The Smokers (2000)
2/10
Not funny enough to be a camp classic (spoilers)
30 December 2002
Warning: Spoilers
Completely laughable depiction of three private-school girls who, fed up with the domination boys have over them, decide on some violent revenge that ultimately backfires on them. At first, I assumed that the movie would be a dark-comedy satire -- which might have worked -- but instead it was a straight-up drama that will head directly to the Camp section of your local all-night video rental.

There is no one element of this movie that fails; the acting, script, cinematography, sound, music, and direction all stink. Busy Phillips as Karen is so over-the-top psycho you wonder why anyone else hangs around her.
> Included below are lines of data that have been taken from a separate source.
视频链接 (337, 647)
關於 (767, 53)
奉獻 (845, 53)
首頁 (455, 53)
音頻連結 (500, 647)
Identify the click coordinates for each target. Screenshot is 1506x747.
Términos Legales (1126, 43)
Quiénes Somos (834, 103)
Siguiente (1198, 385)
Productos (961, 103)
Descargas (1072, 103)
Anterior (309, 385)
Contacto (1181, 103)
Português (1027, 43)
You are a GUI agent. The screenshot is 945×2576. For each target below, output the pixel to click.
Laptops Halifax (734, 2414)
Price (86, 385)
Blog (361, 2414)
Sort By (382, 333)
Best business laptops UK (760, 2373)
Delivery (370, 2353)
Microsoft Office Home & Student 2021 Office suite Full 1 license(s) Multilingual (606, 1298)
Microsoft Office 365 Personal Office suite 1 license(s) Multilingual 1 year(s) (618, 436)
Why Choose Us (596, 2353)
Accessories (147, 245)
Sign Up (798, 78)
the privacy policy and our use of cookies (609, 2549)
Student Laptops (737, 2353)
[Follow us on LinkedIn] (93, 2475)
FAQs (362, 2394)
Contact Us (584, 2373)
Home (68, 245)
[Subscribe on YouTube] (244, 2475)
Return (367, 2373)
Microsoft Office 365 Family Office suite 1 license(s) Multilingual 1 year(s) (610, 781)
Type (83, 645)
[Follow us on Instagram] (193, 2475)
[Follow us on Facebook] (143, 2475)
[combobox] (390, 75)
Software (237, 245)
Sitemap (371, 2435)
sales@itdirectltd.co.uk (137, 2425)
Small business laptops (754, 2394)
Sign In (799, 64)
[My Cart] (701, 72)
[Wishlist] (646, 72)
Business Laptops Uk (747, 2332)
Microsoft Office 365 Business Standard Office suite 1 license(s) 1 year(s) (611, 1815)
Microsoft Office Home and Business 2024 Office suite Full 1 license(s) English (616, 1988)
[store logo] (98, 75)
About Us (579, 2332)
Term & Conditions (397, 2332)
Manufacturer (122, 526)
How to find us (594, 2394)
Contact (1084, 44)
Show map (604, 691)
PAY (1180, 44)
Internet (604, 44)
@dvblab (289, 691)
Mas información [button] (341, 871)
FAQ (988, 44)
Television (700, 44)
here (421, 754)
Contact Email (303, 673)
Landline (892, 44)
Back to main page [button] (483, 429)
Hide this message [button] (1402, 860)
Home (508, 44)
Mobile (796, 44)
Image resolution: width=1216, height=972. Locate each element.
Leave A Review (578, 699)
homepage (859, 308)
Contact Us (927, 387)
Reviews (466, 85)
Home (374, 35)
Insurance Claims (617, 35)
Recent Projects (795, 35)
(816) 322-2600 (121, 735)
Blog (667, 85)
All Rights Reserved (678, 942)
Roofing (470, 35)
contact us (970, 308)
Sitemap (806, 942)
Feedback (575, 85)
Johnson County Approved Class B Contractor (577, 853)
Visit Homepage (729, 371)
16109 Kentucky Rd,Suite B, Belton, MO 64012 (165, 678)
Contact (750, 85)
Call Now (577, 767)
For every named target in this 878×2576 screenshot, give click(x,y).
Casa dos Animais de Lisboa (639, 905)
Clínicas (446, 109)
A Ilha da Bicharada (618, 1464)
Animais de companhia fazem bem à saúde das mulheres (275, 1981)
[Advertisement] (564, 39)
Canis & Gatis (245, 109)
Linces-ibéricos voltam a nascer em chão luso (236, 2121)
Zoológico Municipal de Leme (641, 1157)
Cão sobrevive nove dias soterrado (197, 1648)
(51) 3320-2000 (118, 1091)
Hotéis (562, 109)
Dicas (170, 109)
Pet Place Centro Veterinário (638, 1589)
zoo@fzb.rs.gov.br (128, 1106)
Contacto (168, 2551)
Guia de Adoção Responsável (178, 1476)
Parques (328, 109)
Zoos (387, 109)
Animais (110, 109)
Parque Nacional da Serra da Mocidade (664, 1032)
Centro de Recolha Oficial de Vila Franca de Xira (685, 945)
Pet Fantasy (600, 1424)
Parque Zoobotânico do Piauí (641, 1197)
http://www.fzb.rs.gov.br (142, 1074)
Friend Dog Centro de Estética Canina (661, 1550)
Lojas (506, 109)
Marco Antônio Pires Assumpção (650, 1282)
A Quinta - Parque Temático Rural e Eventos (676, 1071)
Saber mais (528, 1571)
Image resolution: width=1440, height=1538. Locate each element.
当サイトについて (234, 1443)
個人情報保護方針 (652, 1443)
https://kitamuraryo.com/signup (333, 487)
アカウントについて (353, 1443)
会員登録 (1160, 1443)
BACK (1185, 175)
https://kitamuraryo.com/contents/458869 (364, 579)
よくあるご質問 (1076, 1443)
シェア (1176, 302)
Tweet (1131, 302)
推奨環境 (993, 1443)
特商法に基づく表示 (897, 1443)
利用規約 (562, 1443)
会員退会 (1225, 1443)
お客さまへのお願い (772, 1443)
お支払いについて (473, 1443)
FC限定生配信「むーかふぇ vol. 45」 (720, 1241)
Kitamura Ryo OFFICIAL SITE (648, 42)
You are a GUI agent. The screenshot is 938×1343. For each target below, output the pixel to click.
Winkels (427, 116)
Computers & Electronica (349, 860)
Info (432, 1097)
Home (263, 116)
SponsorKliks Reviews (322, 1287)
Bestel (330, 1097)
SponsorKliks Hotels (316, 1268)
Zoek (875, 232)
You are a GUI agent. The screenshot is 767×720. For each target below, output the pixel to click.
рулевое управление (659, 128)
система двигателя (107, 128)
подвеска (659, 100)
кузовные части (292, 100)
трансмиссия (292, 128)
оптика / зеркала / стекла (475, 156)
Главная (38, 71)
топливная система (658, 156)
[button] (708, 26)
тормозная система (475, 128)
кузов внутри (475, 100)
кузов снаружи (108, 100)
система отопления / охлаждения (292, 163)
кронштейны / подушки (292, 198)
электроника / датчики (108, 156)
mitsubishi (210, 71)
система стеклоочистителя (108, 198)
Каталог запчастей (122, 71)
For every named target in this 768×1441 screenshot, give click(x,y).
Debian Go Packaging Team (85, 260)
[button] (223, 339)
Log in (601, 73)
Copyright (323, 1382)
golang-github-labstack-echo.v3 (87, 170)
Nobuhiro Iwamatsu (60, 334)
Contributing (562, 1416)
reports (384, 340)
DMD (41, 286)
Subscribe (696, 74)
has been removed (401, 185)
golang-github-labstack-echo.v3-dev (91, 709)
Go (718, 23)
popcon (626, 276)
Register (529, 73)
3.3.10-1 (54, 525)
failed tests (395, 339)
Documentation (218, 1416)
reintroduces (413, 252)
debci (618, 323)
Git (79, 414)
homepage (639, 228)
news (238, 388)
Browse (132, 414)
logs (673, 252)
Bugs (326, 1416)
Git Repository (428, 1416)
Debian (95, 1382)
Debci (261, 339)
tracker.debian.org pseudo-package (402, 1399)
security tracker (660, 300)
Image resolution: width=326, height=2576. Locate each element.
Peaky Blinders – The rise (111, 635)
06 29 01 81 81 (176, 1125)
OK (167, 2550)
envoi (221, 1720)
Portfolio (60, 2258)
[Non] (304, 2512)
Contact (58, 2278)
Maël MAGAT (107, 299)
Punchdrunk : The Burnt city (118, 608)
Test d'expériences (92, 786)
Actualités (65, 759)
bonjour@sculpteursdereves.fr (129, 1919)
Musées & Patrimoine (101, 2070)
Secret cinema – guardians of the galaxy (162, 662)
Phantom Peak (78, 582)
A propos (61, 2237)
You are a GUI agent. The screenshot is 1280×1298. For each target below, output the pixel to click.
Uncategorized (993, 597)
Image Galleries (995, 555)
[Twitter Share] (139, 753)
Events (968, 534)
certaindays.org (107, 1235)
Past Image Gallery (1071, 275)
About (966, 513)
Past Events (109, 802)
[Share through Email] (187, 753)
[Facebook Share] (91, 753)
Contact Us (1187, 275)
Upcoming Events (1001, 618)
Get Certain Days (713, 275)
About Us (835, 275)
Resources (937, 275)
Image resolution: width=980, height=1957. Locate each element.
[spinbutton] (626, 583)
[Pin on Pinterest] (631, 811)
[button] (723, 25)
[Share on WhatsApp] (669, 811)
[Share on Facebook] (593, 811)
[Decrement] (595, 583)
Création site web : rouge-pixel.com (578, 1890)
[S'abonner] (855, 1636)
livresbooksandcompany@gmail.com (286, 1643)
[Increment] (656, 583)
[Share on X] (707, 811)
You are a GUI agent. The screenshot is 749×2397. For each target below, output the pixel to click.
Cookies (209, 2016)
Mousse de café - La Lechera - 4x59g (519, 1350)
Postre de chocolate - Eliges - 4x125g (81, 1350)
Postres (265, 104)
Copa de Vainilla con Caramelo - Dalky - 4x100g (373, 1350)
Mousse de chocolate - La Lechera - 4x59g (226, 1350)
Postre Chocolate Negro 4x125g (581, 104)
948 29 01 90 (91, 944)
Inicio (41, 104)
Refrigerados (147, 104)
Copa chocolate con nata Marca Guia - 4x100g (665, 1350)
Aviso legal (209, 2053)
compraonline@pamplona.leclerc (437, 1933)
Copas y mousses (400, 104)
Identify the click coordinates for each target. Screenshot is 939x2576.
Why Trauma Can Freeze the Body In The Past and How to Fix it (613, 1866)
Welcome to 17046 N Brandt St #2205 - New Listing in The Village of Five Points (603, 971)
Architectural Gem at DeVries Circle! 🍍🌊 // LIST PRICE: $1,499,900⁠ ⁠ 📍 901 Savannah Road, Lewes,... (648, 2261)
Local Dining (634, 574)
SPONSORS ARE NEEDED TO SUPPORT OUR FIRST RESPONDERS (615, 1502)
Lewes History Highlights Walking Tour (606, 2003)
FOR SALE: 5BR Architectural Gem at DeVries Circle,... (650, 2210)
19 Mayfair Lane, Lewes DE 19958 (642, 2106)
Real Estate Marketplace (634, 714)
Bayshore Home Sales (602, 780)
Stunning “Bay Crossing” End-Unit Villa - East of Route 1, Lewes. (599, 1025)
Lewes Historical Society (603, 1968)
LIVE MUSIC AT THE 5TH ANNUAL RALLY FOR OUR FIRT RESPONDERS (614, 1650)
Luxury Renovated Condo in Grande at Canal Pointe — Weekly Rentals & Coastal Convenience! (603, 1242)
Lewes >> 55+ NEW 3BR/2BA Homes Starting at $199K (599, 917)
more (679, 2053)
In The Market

Keri Lynn Pratt simpers and whimpers as victim-for-life Lisa (take two big career steps backwards, Keri!). Dominique Swain as Jefferson is (I guess) the voice of reason between the two, and lends a completely unnecessary and ludicrous narration to the movie. Thora Birch attempts to out-psycho Phillips and succeeds, and both of them corner the market on Wal-Mart cosmetics. And those four were actually the best actors in the film!

The men were so much worse, especially Nicholas Loeb. He sleepwalks through his part as Jeremy the Dork Who Really Is A Great Guy and mumbles his lines and makes standing still and looking stupid a virtue. How did he get cast in this role, you may ask? Well, he did a gig as a waiter in "Primary Colors" ... and he was the producer for "The Smokers". Wow, a double whammy! He's a multi-tasking stinker! Oliver Hudson and Ryan Browning don't do a lot better, although one of them (who cares) gets to get shot by Miss Victim -- accidentally, of course -- after getting totally turned on by her secret identity as one of the three female rapists.

So our intrepid young female rapists don't actually rape anyone, but they wag their pistol in some male faces, which they deem equivalent to the way guys have sex with them. (This is the problem with sleeping with teen-age boys, by the way.) Karen flips out and gets more and more difficult to control, but it's Lisa who gets to blow someone away. While Jefferson attempts to create a diversion and Jeremy TDWRIAGG helps Lisa, Karen gets caught in a bathroom with a burning shower curtain and manages to die with the pistol. How convenient! How Deus Ex Machina can you get? Well ... the movie ends with narration as Jefferson tells us how everyone ends up ten or fifteen years down the road, despite the fact that everything in this movie looks like it's in present time.

In short, this movie manages to be misogynistic and demeaning while supposedly championing feminist impulses. Pseudo-rapes are eroticized to pander to hormonal audiences, while consensual sex is mostly portrayed as degrading. This film has absolutely no redeeming qualities whatsoever, which makes you wonder what the New York Independent Film & Video Festival was thinking when it gave this crap the Audience Award. Dreck like this is almost enough to make you avoid independent films altogether. I give it a 2; it would be camp except that it's not funny enough, a la Battlefield Earth, one of the great unintentional comedies of the last ten years.